(Your task)
All lines from the one with "More news (38, 1937)" through the final line below are to be reproduced exactly; omit the others.

(Recorded information)
++++++

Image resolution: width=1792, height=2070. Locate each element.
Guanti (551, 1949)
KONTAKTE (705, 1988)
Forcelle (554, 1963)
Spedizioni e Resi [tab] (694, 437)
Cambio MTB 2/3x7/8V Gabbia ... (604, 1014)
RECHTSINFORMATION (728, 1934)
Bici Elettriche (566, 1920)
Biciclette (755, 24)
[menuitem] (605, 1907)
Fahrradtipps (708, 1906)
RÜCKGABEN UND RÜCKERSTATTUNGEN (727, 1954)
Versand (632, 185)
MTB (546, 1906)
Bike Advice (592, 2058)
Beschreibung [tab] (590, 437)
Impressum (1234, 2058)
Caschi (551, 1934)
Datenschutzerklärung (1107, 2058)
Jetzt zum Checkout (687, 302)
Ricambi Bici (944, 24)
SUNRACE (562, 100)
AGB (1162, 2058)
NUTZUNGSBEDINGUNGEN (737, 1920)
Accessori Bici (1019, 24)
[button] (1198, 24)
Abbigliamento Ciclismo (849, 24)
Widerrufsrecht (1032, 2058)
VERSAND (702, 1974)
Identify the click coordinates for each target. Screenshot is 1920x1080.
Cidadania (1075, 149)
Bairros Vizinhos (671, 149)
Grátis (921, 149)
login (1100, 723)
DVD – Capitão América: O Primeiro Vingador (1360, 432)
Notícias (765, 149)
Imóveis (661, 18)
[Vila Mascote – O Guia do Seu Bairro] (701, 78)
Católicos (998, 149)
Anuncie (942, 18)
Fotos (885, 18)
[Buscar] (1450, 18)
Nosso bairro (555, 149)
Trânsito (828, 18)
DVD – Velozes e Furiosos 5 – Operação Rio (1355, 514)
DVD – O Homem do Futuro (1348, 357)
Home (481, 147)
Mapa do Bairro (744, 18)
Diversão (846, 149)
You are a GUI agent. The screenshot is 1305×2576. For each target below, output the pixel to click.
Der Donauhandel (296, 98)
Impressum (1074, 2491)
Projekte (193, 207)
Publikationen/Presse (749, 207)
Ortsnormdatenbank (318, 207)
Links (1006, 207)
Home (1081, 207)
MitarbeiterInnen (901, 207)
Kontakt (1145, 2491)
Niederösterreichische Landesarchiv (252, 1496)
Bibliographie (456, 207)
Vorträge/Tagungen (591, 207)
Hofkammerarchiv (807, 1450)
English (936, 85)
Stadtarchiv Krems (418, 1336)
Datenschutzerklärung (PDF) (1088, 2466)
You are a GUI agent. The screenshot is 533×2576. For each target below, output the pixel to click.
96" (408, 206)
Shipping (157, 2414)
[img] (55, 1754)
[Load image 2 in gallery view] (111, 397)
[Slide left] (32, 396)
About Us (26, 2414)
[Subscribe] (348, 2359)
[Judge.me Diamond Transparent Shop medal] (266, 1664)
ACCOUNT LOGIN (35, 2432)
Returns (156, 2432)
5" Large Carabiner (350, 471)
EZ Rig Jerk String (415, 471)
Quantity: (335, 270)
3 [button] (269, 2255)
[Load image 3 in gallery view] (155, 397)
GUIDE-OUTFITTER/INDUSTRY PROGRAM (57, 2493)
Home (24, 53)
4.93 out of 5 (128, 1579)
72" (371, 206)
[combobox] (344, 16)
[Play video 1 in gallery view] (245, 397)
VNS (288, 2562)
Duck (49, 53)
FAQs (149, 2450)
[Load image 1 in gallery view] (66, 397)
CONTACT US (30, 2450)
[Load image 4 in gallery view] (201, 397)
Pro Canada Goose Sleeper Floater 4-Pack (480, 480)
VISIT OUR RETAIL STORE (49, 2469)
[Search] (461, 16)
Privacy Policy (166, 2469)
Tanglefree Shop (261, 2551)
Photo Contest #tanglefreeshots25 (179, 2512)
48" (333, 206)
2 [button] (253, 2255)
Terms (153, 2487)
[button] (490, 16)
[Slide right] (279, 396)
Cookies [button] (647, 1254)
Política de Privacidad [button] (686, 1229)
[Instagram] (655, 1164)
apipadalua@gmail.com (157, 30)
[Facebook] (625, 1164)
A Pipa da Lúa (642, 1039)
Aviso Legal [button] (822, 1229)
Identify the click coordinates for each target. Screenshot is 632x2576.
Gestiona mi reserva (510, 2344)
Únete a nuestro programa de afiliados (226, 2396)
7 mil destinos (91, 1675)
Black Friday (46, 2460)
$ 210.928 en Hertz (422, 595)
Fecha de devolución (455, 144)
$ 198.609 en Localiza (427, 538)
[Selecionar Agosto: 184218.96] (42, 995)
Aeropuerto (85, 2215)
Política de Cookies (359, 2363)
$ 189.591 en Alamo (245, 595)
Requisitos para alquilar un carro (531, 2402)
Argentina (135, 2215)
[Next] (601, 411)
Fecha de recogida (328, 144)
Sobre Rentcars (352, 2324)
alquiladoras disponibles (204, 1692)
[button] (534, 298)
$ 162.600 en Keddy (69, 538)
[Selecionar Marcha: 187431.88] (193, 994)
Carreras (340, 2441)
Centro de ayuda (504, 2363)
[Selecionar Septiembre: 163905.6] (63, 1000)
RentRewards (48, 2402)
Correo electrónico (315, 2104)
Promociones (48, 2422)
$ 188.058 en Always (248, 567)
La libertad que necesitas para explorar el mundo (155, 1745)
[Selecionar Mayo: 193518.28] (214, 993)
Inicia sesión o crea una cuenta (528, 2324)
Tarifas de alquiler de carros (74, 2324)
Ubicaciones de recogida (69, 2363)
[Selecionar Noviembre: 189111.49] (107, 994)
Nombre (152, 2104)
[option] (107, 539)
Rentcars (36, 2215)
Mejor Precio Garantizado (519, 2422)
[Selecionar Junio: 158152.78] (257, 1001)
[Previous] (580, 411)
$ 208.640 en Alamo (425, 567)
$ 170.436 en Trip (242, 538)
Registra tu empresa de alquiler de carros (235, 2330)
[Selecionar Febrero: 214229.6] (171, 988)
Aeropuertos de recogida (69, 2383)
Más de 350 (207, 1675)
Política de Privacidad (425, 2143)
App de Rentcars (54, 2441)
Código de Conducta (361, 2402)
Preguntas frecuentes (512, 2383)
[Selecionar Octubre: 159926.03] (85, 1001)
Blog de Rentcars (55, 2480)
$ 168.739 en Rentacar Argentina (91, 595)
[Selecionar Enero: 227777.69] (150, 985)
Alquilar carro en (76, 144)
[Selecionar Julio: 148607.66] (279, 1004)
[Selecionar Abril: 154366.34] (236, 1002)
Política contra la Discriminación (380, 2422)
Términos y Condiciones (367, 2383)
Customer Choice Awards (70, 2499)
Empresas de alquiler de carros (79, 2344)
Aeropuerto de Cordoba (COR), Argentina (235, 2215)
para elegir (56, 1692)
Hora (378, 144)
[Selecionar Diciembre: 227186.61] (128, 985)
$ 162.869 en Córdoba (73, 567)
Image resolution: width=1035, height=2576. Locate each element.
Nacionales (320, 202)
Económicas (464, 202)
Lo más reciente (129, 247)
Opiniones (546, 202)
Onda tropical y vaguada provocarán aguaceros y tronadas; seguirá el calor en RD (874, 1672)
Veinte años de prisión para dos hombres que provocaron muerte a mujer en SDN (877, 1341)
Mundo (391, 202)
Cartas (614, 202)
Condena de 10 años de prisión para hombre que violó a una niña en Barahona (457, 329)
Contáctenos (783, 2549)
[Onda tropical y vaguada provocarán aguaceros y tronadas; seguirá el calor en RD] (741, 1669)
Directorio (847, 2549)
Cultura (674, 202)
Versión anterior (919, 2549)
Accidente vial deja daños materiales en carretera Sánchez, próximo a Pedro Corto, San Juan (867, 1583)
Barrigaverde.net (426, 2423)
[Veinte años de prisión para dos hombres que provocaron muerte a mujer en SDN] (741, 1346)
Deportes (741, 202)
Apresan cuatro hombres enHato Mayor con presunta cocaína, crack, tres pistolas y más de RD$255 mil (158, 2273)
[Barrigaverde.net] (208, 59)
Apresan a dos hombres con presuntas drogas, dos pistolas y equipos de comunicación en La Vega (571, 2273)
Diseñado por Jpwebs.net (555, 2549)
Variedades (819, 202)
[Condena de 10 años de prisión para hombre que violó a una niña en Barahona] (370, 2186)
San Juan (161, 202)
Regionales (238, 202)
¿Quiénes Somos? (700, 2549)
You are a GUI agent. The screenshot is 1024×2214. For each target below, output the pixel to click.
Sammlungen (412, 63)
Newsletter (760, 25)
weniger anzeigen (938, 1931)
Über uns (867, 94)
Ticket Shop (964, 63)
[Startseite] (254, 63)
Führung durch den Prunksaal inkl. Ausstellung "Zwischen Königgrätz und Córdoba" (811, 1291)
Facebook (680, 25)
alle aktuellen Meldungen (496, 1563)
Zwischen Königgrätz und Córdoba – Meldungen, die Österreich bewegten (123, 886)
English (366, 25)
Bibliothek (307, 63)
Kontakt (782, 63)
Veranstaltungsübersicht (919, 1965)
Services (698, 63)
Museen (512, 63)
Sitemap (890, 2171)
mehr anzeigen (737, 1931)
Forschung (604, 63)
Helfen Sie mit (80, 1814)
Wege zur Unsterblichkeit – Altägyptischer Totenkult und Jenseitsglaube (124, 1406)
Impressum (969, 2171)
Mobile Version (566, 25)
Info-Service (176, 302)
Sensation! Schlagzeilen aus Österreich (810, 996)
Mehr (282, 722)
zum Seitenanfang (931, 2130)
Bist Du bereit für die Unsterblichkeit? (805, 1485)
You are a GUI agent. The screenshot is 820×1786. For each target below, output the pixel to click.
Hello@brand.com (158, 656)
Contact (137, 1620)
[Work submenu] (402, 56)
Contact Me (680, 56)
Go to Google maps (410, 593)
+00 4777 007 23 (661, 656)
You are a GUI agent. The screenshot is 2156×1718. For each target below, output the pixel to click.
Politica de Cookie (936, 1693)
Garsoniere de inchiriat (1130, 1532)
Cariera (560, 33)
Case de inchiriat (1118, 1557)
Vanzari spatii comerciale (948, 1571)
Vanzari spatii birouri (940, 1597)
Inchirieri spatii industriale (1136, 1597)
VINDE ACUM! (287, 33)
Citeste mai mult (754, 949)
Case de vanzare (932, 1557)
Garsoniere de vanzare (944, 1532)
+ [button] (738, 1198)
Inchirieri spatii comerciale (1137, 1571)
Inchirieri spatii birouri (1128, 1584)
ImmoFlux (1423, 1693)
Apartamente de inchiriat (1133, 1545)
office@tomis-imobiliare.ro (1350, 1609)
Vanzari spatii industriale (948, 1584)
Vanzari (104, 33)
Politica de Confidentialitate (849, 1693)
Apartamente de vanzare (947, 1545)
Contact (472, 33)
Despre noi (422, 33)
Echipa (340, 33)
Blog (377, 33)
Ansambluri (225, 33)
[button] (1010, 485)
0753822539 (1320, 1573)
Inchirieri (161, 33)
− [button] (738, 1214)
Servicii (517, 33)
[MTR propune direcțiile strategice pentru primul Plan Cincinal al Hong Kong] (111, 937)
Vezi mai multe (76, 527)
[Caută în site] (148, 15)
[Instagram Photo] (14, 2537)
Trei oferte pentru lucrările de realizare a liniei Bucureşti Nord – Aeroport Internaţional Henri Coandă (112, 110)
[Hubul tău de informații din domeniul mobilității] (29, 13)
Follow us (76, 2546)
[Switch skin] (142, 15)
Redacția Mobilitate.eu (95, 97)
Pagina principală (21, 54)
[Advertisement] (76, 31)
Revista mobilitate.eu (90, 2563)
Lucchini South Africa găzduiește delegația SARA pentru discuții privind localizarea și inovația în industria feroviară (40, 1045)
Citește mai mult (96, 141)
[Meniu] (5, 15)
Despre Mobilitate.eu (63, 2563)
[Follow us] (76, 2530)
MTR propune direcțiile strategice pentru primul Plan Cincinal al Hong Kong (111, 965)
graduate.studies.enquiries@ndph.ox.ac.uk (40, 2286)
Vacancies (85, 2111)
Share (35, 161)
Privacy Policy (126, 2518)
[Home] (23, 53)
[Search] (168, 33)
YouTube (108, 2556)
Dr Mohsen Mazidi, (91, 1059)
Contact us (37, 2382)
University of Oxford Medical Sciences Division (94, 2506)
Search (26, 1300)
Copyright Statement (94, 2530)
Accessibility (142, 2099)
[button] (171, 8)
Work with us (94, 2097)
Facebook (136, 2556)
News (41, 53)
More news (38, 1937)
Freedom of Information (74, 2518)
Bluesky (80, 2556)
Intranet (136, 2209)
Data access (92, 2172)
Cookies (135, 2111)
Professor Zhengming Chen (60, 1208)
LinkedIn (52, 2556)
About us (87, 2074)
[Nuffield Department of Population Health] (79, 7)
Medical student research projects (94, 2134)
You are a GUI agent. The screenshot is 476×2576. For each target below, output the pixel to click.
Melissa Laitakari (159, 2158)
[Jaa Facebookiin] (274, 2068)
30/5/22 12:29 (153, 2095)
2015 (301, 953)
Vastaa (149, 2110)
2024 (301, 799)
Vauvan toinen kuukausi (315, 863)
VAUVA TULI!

++++++

(Result of the exercise)
More news (38, 1937)
Freedom of Information (74, 2518)
Bluesky (80, 2556)
Intranet (136, 2209)
Data access (92, 2172)
Cookies (135, 2111)
Professor Zhengming Chen (60, 1208)
LinkedIn (52, 2556)
About us (87, 2074)
[Nuffield Department of Population Health] (79, 7)
Medical student research projects (94, 2134)
You are a GUI agent. The screenshot is 476×2576. For each target below, output the pixel to click.
Melissa Laitakari (159, 2158)
[Jaa Facebookiin] (274, 2068)
30/5/22 12:29 (153, 2095)
2015 (301, 953)
Vastaa (149, 2110)
2024 (301, 799)
Vauvan toinen kuukausi (315, 863)
VAUVA TULI!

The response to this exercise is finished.